Modern probabilistic regressors often remain overconfident under distribution shift. Functional Distribution Networks (FDN) place input-conditioned distributions over network weights, producing predictive mixtures whose dispersion adapts to the input; we train them with a Monte Carlo beta-ELBO objective. We pair FDN with an evaluation protocol that separates interpolation from extrapolation and emphasizes simple OOD sanity checks. On controlled 1D tasks and small/medium UCI-style regression benchmarks, FDN remains competitive in accuracy with strong Bayesian, ensemble, dropout, and hypernetwork baselines, while providing strongly input-dependent, shift-aware uncertainty and competitive calibration under matched parameter and update budgets.

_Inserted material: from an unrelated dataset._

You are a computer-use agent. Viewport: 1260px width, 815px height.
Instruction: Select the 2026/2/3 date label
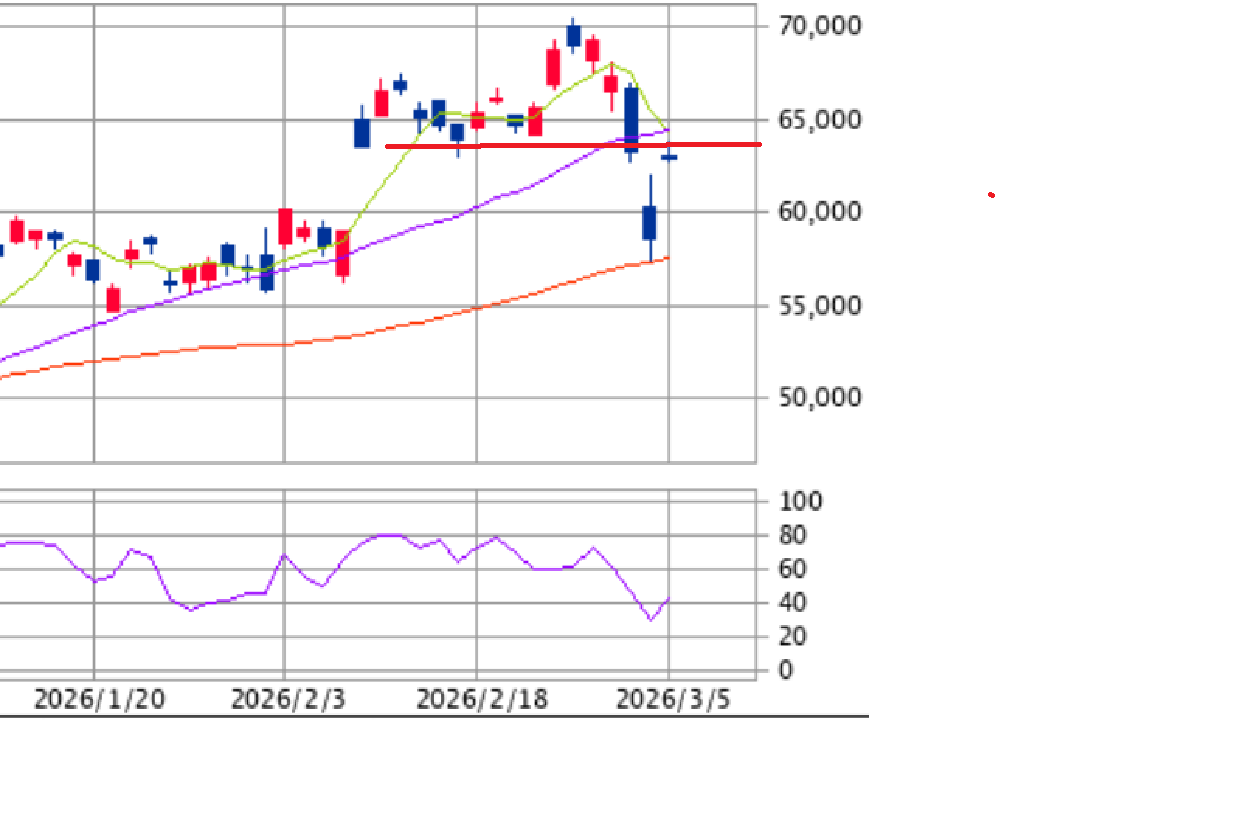point(288,699)
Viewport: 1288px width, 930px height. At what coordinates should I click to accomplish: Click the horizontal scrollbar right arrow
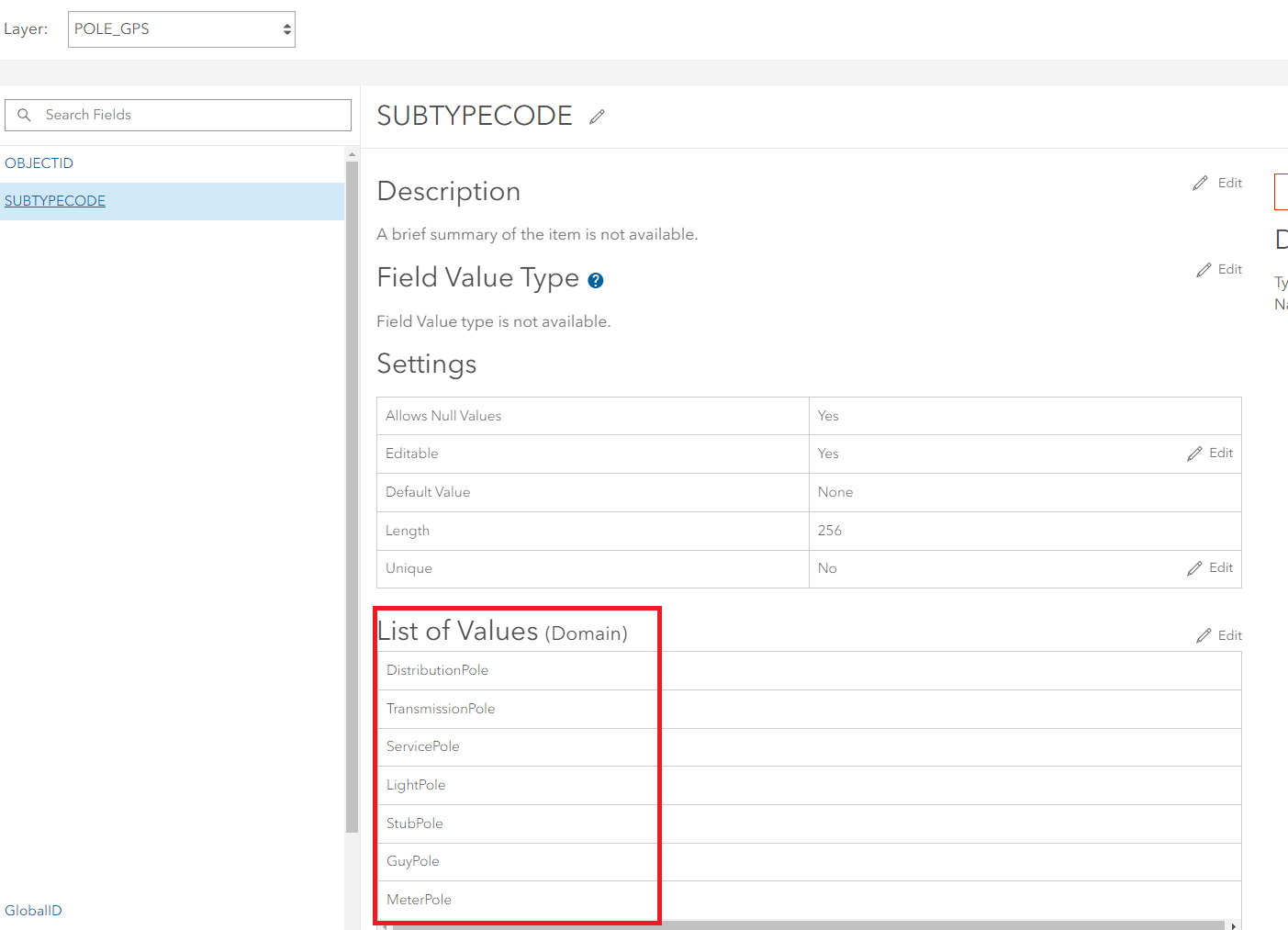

翻译：现代概率回归器在分布偏移下常保持过度自信。函数分布网络 (FDN) 在神经网络权重上建立输入条件分布，生成其离散度随输入自适应调整的预测混合分布；我们采用蒙特卡洛 beta-ELBO 目标对其进行训练。我们为 FDN 配套设计了将插值与外推分离的评估方案，并强调简单的分布外基础检验。在受控的一维任务及中小型 UCI 风格回归基准测试中，FDN 在精度方面与强贝叶斯、集成、dropout 及超网络基线保持竞争力，同时在匹配参数与更新预算条件下，提供显著输入依赖、偏移感知的不确定性以及具有竞争力的校准效果。